### Data in this exercise

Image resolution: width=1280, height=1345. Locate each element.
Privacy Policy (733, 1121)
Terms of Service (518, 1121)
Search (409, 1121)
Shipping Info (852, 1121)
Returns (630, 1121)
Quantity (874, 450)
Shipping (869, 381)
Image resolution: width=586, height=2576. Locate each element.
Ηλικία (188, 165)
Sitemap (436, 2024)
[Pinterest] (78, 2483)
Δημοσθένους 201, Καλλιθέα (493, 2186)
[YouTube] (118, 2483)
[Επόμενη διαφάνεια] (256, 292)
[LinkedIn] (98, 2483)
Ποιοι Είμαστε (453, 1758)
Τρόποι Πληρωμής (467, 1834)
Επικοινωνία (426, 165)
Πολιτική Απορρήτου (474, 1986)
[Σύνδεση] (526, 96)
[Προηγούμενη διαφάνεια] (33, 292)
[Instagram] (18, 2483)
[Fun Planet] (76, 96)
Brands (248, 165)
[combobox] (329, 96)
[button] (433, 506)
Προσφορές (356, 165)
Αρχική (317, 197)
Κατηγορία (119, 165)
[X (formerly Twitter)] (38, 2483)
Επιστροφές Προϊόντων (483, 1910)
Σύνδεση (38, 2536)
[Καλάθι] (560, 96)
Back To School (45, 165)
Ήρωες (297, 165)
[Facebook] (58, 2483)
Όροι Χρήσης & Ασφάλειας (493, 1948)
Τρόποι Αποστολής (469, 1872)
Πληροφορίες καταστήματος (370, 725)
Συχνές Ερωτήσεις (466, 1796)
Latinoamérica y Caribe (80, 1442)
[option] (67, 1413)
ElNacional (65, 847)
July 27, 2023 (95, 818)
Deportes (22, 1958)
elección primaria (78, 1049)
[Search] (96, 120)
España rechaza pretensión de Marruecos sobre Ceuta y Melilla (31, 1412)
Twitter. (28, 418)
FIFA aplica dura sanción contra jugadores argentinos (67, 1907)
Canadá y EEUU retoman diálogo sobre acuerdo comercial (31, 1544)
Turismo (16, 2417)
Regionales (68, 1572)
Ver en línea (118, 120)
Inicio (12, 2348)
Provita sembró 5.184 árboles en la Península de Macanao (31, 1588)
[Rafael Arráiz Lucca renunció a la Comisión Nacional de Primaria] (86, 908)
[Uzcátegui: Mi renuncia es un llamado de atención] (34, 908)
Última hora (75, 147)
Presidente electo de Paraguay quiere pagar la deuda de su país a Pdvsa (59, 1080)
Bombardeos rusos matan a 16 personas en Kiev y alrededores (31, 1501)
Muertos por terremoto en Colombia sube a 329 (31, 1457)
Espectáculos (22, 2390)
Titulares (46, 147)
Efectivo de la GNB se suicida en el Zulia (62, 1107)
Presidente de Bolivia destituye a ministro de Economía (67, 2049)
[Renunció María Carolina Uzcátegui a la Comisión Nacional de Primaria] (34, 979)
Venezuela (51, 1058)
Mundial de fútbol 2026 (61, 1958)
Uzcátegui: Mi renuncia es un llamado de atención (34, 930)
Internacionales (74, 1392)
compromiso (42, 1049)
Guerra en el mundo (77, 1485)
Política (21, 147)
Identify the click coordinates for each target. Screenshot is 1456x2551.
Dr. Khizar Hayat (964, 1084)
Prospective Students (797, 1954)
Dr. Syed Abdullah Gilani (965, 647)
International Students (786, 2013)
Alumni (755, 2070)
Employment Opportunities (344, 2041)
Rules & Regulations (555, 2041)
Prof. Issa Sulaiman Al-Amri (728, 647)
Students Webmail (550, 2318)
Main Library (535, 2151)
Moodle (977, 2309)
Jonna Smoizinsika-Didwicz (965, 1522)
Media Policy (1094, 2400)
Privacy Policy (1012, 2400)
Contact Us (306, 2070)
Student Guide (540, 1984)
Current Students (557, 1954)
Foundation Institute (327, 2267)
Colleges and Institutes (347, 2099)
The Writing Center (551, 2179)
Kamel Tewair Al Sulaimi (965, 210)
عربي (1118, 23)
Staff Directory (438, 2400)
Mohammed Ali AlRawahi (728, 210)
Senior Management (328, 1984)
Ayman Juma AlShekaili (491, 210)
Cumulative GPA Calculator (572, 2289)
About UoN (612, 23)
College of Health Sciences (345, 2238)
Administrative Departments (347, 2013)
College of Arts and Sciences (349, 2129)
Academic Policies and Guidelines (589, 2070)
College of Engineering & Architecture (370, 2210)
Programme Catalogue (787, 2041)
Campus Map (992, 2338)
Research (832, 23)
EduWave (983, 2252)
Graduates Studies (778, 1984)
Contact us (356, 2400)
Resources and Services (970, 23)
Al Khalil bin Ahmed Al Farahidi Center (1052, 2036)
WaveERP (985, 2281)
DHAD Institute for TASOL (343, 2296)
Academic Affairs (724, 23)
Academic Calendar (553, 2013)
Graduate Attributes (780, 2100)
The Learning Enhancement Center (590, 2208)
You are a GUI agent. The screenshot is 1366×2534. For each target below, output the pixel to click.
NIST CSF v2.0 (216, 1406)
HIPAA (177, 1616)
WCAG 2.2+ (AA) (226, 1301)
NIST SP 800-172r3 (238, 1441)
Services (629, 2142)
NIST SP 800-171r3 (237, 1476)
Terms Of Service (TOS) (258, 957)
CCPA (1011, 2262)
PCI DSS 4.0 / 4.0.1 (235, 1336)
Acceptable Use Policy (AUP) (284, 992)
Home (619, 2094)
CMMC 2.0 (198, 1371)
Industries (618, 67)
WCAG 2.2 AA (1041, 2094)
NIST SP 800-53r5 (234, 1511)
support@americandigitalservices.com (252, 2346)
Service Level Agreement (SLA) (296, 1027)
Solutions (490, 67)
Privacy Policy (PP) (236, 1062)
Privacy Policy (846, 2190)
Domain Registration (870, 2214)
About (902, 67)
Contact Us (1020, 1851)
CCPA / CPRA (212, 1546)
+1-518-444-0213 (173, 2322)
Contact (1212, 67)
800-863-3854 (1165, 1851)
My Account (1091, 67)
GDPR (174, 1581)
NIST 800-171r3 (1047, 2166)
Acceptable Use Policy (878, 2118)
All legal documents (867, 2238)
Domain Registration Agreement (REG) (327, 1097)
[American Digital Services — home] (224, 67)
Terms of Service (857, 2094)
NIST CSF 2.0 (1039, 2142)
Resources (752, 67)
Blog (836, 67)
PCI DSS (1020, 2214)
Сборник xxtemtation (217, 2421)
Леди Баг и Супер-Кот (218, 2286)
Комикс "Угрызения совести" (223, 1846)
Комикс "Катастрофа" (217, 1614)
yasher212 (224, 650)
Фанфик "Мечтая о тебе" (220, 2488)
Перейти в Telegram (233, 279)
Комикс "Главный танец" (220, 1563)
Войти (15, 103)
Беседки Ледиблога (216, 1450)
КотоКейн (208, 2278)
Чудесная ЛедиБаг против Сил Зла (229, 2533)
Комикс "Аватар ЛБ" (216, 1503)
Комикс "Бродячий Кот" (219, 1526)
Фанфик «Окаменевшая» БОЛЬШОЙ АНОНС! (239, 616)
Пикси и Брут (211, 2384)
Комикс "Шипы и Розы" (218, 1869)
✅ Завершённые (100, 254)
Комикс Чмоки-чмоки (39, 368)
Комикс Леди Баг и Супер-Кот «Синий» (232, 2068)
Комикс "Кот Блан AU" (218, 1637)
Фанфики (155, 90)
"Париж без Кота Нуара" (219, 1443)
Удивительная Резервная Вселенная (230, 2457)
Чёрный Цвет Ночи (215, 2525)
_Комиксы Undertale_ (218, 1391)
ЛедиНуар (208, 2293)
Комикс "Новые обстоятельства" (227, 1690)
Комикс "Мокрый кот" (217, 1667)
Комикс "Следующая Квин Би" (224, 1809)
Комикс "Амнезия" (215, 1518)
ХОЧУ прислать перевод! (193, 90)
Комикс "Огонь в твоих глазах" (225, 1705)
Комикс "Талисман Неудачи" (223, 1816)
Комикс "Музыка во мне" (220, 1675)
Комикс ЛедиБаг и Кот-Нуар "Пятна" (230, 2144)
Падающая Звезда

### Task brief
Copy word for word the stretch of entries above from the line that has "International Students (786, 2013)" through the line that has "The Learning Enhancement Center (590, 2208)", both ends included, and nothing outside it.

### Reply
International Students (786, 2013)
Alumni (755, 2070)
Employment Opportunities (344, 2041)
Rules & Regulations (555, 2041)
Prof. Issa Sulaiman Al-Amri (728, 647)
Students Webmail (550, 2318)
Main Library (535, 2151)
Moodle (977, 2309)
Jonna Smoizinsika-Didwicz (965, 1522)
Media Policy (1094, 2400)
Privacy Policy (1012, 2400)
Contact Us (306, 2070)
Student Guide (540, 1984)
Current Students (557, 1954)
Foundation Institute (327, 2267)
Colleges and Institutes (347, 2099)
The Writing Center (551, 2179)
Kamel Tewair Al Sulaimi (965, 210)
عربي (1118, 23)
Staff Directory (438, 2400)
Mohammed Ali AlRawahi (728, 210)
Senior Management (328, 1984)
Ayman Juma AlShekaili (491, 210)
Cumulative GPA Calculator (572, 2289)
About UoN (612, 23)
College of Health Sciences (345, 2238)
Administrative Departments (347, 2013)
College of Arts and Sciences (349, 2129)
Academic Policies and Guidelines (589, 2070)
College of Engineering & Architecture (370, 2210)
Programme Catalogue (787, 2041)
Campus Map (992, 2338)
Research (832, 23)
EduWave (983, 2252)
Graduates Studies (778, 1984)
Contact us (356, 2400)
Resources and Services (970, 23)
Al Khalil bin Ahmed Al Farahidi Center (1052, 2036)
WaveERP (985, 2281)
DHAD Institute for TASOL (343, 2296)
Academic Affairs (724, 23)
Academic Calendar (553, 2013)
Graduate Attributes (780, 2100)
The Learning Enhancement Center (590, 2208)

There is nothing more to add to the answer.